|Sr. No.||Product Name||Colour||C.I.Name||C.I. No.||CAS No.|
|1||Acid Orange II||Orange - 7||15510||633 - 96 - 5|
|2||Metanil Yellow||Yellow - 36||13065||587 - 98 - 4|
|3||Acid Fast Red A||Red - 88||15620||12715 - 61 - 6|
|4||Acid Scarlet 3R||Red - 18||43350||12220 - 74 - 5|
Acid dyes are water soluble anionic dyes that are applied to fibres such as silk, wool, nylon and modified acrylic fibres from neutral to acid dye baths. Attachment to the fibre is attributed, at least partly, to salt formation between anionic groups in the dyes and cationic groups in the fibre.

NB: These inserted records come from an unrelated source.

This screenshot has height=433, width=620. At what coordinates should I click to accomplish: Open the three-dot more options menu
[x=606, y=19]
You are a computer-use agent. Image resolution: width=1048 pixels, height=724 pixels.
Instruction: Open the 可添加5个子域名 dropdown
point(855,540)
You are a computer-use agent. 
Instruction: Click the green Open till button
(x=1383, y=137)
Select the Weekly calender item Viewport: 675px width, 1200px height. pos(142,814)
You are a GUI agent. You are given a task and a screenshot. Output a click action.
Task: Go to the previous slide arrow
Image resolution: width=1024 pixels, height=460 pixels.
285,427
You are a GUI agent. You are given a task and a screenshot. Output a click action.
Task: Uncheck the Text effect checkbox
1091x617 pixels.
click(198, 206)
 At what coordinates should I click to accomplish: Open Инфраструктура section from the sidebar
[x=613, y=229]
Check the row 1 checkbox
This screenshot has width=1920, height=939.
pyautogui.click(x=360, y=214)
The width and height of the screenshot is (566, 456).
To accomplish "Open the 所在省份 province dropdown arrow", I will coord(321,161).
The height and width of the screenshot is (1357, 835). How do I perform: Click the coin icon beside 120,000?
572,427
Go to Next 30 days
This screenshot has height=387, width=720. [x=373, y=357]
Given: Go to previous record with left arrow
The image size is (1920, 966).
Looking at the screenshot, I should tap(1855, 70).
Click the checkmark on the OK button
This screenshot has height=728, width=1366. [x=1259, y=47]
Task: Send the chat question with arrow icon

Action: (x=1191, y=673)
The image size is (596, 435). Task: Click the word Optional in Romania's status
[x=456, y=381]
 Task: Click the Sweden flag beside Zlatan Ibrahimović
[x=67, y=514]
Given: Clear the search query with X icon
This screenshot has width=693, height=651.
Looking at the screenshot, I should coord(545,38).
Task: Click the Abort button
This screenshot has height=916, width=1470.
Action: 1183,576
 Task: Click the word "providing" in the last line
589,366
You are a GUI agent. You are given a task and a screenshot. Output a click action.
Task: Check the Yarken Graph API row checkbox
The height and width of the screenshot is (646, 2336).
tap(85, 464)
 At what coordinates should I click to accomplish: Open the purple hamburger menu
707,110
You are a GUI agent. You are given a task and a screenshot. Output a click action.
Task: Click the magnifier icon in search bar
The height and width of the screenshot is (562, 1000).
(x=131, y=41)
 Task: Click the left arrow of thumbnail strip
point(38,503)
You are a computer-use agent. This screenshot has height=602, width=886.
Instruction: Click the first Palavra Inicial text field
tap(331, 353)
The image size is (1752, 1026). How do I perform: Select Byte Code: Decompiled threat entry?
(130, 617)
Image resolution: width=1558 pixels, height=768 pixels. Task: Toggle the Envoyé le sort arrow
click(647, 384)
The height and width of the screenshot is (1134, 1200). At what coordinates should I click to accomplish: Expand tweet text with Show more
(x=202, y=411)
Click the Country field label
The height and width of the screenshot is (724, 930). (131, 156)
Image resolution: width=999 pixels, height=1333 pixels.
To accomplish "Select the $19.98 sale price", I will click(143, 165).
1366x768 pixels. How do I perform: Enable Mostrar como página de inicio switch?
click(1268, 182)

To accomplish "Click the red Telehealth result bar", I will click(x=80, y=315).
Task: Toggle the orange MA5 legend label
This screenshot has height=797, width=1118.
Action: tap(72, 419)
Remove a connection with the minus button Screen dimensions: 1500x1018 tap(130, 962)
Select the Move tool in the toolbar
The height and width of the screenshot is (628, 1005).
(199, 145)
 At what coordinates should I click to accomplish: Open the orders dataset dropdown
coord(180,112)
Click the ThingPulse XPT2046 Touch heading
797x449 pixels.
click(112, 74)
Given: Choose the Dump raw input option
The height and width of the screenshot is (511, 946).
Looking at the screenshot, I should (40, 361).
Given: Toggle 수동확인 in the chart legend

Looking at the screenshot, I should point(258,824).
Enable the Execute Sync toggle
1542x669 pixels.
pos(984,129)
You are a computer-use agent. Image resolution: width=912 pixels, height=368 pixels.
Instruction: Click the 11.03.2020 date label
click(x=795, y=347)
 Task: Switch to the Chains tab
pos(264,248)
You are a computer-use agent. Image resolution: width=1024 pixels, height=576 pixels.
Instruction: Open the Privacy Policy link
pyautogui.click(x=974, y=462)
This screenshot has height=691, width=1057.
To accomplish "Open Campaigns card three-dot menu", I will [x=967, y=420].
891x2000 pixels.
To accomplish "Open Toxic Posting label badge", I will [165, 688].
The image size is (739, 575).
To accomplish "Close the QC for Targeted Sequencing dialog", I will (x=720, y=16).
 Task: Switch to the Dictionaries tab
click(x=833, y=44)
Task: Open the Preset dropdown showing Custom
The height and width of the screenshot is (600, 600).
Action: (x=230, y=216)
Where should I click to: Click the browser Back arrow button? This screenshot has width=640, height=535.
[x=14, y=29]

Water soluable Acid dyes are not substantive to cellulosic fibres. Acid dyes are used both commercially and by the studio dyer to dye protein/animal fibers such as wool, silk, mohair, angora, alpaca and some nylons and synthetics. Acid dyes require the use of an acid such as vinegar, acetic or sulphuric acid to set the colour.
Acid dyes sound scary to some novices, who imagine that the dyes themselves are caustic strong acids. In fact, the dyes are non-caustic, are in many cases non-toxic, and are named for the mild acid (such as vinegar) used in the dyeing process, and for the types of bonds they form to the fiber.
Some of them are significantly more toxic than fiber reactive dyes, while others are even safe enough to eat, and are sold as food coloring.